Last Update: May 13, 2022
Stationarity: Augmented Dickey-Fuller Test in R can be done using tseries
package adf.test
function for evaluating whether time series mean does not change over time. Main parameters within adf.test
function are x
with time series data, alternative
with alternative hypothesis string and k
with lag order to calculate test statistic.
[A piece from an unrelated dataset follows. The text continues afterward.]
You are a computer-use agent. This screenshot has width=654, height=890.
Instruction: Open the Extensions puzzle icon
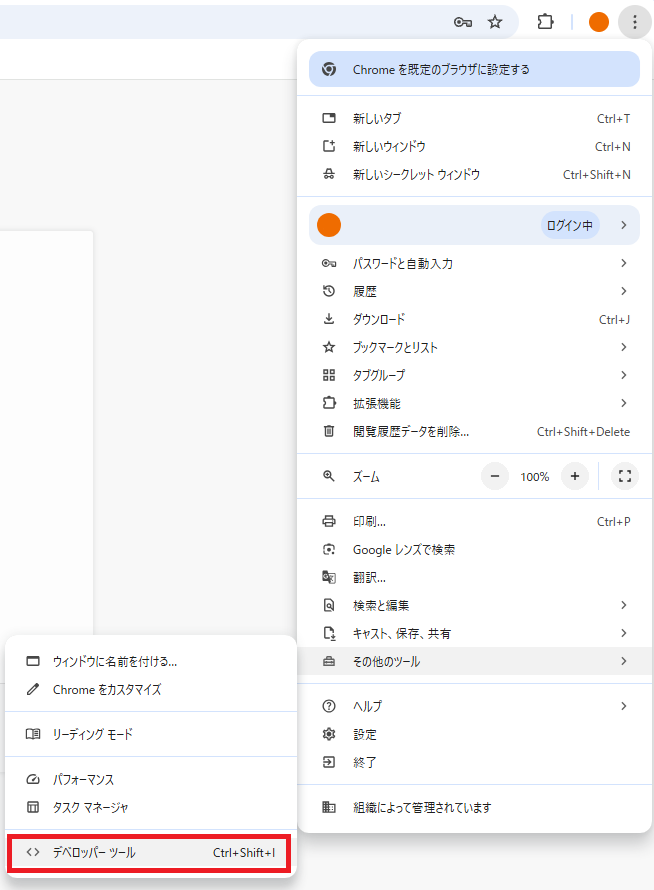click(545, 22)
As example, we can do training range augmented Dickey-Fuller test using data included within datasets
package AirPassengers
object [1].
First, we load packages forecast
for time series characteristics, ggplot2
for training range chart and tseries
for augmented Dickey-Fuller test [2].
In [1]:
library(forecast)
library(ggplot2)
library(tseries)
Second, we create mdata
model data object copied from datasets
package AirPassengers
object and print first six months of data using head
function to view time series object structure.
In [2]:
mdata <- AirPassengers
head(mdata)
Out [2]:
Jan Feb Mar Apr May Jun
1949 112 118 132 129 121 135
Third, we delimit training range for model fitting as first ten years of data with window
function and store outcome within tdata
object. Within window
function, parameters x = mdata
includes full range model data and end = c(1958, 12)
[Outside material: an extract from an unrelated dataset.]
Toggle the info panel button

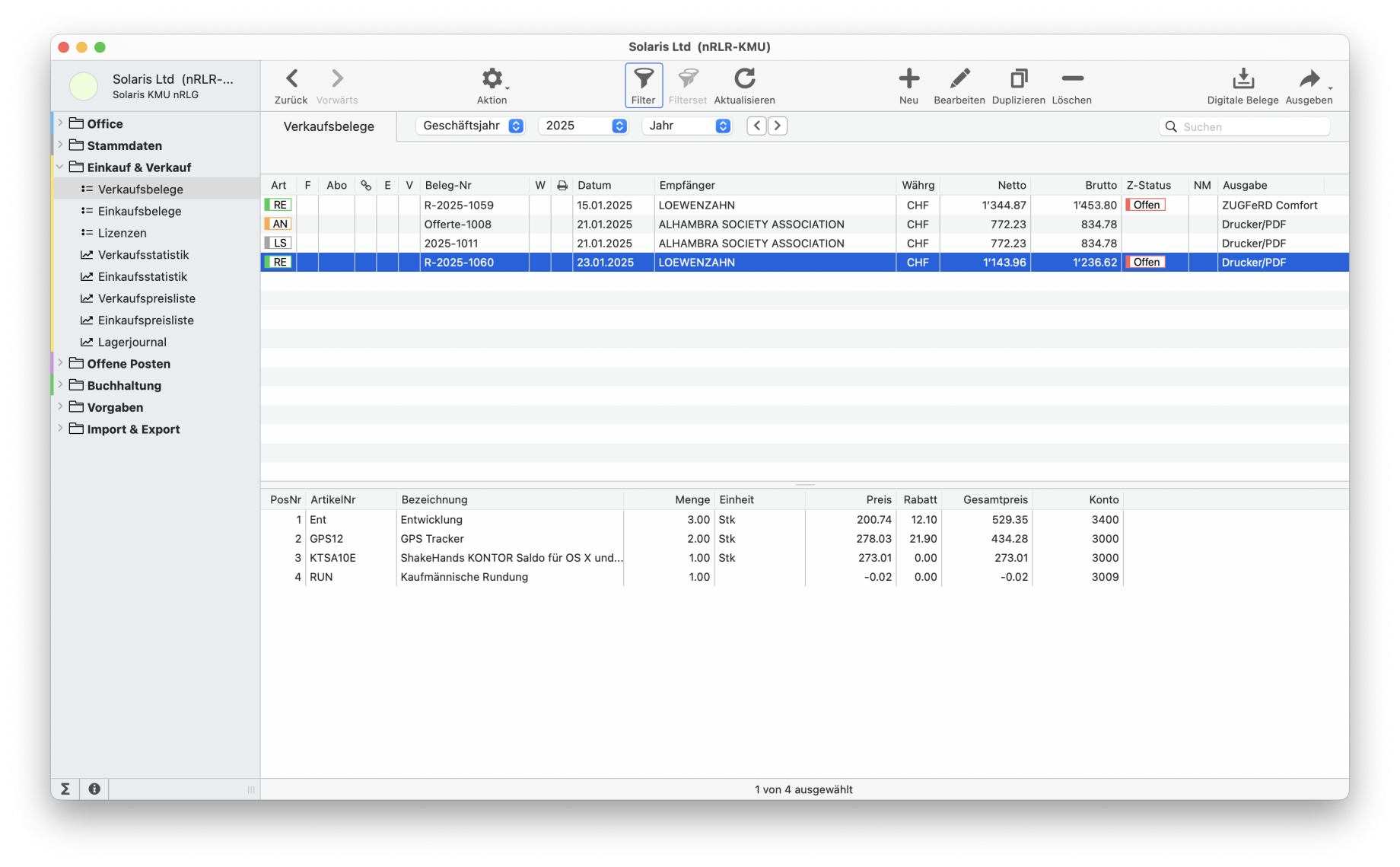point(94,789)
includes training range end time. Then, we delimit testing range for model forecasting as last two years of data with window
function and store outcome within fdata
object. Within window
function, parameters x = mdata
includes full range model data and start = c(1959, 1)
includes training range start time. Notice that training and testing ranges delimiting was only included as an educational example which can be modified according to your needs.
In [3]:
tdata <- window(x = mdata, end = c(1958, 12))
fdata <- window(x = mdata, start = c(1959, 1))
Fourth, we view training range data with autoplot
and labs
functions. Within autoplot
function, parameter object = tdata
includes training range data object. Within labs
function, parameters y = "Air Passengers"
includes vertical axis label and x = "Year"
includes horizontal axis label.
In [4]:
autoplot(object = tdata) + labs(y = "Air Passengers", x = "Year")
Out [4]:

Figure 1. Training range data.
Fifth, we do training range data augmented Dickey-Fuller test with adf.test
function. Within adf.test
function, parameters x = tdata
includes training range data object, alternative = "stationary"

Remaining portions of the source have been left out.